TASK INPUTS START

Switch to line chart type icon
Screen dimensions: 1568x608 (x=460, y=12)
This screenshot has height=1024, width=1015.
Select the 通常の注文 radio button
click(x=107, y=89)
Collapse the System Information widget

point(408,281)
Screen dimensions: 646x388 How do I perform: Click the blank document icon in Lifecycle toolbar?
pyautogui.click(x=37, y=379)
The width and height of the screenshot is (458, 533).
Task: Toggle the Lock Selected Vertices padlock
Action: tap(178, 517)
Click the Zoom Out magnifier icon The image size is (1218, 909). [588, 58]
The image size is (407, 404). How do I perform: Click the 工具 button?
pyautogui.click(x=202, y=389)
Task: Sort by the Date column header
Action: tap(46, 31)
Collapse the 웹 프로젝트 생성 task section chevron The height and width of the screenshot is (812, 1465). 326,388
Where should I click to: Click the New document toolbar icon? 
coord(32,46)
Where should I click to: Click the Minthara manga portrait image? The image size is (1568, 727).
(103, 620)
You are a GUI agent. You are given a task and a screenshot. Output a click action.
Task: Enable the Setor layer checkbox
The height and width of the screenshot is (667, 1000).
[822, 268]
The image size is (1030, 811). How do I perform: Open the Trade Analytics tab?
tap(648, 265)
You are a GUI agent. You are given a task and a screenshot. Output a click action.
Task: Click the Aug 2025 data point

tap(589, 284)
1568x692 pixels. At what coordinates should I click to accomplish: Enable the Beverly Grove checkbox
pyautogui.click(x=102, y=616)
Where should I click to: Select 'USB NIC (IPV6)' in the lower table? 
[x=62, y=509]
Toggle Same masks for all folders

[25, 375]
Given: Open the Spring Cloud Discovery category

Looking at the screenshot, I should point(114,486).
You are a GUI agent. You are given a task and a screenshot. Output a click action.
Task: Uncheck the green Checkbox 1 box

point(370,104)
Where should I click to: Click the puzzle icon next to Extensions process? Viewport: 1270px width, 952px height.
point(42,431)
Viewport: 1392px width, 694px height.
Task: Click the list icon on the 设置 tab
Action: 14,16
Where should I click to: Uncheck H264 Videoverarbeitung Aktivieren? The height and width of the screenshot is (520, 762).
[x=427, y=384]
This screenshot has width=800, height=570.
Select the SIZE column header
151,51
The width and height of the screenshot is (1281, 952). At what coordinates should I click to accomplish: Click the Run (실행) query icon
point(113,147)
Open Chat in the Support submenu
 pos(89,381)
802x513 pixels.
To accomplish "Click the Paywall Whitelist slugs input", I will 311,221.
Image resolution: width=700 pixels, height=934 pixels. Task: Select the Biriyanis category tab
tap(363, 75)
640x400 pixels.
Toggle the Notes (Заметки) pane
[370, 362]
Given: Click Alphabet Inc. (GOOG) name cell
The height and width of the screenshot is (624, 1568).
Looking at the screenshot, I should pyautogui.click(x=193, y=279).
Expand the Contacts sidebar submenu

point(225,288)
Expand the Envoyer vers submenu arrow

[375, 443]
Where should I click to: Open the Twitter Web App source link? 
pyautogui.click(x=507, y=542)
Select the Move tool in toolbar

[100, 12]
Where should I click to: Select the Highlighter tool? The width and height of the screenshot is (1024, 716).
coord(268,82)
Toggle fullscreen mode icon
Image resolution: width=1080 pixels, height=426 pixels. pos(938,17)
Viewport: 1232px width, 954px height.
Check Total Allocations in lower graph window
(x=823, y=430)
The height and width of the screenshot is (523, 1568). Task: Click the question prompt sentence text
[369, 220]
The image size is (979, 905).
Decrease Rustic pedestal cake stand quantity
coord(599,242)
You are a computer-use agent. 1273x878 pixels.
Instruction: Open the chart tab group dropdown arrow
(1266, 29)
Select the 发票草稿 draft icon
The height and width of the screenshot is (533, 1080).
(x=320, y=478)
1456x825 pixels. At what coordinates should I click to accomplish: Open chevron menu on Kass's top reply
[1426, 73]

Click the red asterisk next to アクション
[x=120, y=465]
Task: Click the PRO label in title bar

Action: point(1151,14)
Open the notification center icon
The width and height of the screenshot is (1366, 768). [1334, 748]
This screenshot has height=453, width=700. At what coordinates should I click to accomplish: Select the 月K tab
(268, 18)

TASK INPUTS END

__WORK TO COMPLETE__
What you write must match the records above exactly, line for line.

__SOLVED EXERCISE__
Switch to line chart type icon
Screen dimensions: 1568x608 (x=460, y=12)
This screenshot has height=1024, width=1015.
Select the 通常の注文 radio button
click(x=107, y=89)
Collapse the System Information widget

point(408,281)
Screen dimensions: 646x388 How do I perform: Click the blank document icon in Lifecycle toolbar?
pyautogui.click(x=37, y=379)
The width and height of the screenshot is (458, 533).
Task: Toggle the Lock Selected Vertices padlock
Action: tap(178, 517)
Click the Zoom Out magnifier icon The image size is (1218, 909). [588, 58]
The image size is (407, 404). How do I perform: Click the 工具 button?
pyautogui.click(x=202, y=389)
Task: Sort by the Date column header
Action: tap(46, 31)
Collapse the 웹 프로젝트 생성 task section chevron The height and width of the screenshot is (812, 1465). 326,388
Where should I click to: Click the New document toolbar icon? 
coord(32,46)
Where should I click to: Click the Minthara manga portrait image? The image size is (1568, 727).
(103, 620)
You are a GUI agent. You are given a task and a screenshot. Output a click action.
Task: Enable the Setor layer checkbox
The height and width of the screenshot is (667, 1000).
[822, 268]
The image size is (1030, 811). How do I perform: Open the Trade Analytics tab?
tap(648, 265)
You are a GUI agent. You are given a task and a screenshot. Output a click action.
Task: Click the Aug 2025 data point

tap(589, 284)
1568x692 pixels. At what coordinates should I click to accomplish: Enable the Beverly Grove checkbox
pyautogui.click(x=102, y=616)
Where should I click to: Select 'USB NIC (IPV6)' in the lower table? 
[x=62, y=509]
Toggle Same masks for all folders

[25, 375]
Given: Open the Spring Cloud Discovery category

Looking at the screenshot, I should point(114,486).
You are a GUI agent. You are given a task and a screenshot. Output a click action.
Task: Uncheck the green Checkbox 1 box

point(370,104)
Where should I click to: Click the puzzle icon next to Extensions process? Viewport: 1270px width, 952px height.
point(42,431)
Viewport: 1392px width, 694px height.
Task: Click the list icon on the 设置 tab
Action: 14,16
Where should I click to: Uncheck H264 Videoverarbeitung Aktivieren? The height and width of the screenshot is (520, 762).
[x=427, y=384]
This screenshot has width=800, height=570.
Select the SIZE column header
151,51
The width and height of the screenshot is (1281, 952). At what coordinates should I click to accomplish: Click the Run (실행) query icon
point(113,147)
Open Chat in the Support submenu
 pos(89,381)
802x513 pixels.
To accomplish "Click the Paywall Whitelist slugs input", I will 311,221.
Image resolution: width=700 pixels, height=934 pixels. Task: Select the Biriyanis category tab
tap(363, 75)
640x400 pixels.
Toggle the Notes (Заметки) pane
[370, 362]
Given: Click Alphabet Inc. (GOOG) name cell
The height and width of the screenshot is (624, 1568).
Looking at the screenshot, I should pyautogui.click(x=193, y=279).
Expand the Contacts sidebar submenu

point(225,288)
Expand the Envoyer vers submenu arrow

[375, 443]
Where should I click to: Open the Twitter Web App source link? 
pyautogui.click(x=507, y=542)
Select the Move tool in toolbar

[100, 12]
Where should I click to: Select the Highlighter tool? The width and height of the screenshot is (1024, 716).
coord(268,82)
Toggle fullscreen mode icon
Image resolution: width=1080 pixels, height=426 pixels. pos(938,17)
Viewport: 1232px width, 954px height.
Check Total Allocations in lower graph window
(x=823, y=430)
The height and width of the screenshot is (523, 1568). Task: Click the question prompt sentence text
[369, 220]
The image size is (979, 905).
Decrease Rustic pedestal cake stand quantity
coord(599,242)
You are a computer-use agent. 1273x878 pixels.
Instruction: Open the chart tab group dropdown arrow
(1266, 29)
Select the 发票草稿 draft icon
The height and width of the screenshot is (533, 1080).
(x=320, y=478)
1456x825 pixels. At what coordinates should I click to accomplish: Open chevron menu on Kass's top reply
[1426, 73]

Click the red asterisk next to アクション
[x=120, y=465]
Task: Click the PRO label in title bar

Action: point(1151,14)
Open the notification center icon
The width and height of the screenshot is (1366, 768). [1334, 748]
This screenshot has height=453, width=700. At what coordinates should I click to accomplish: Select the 月K tab
(268, 18)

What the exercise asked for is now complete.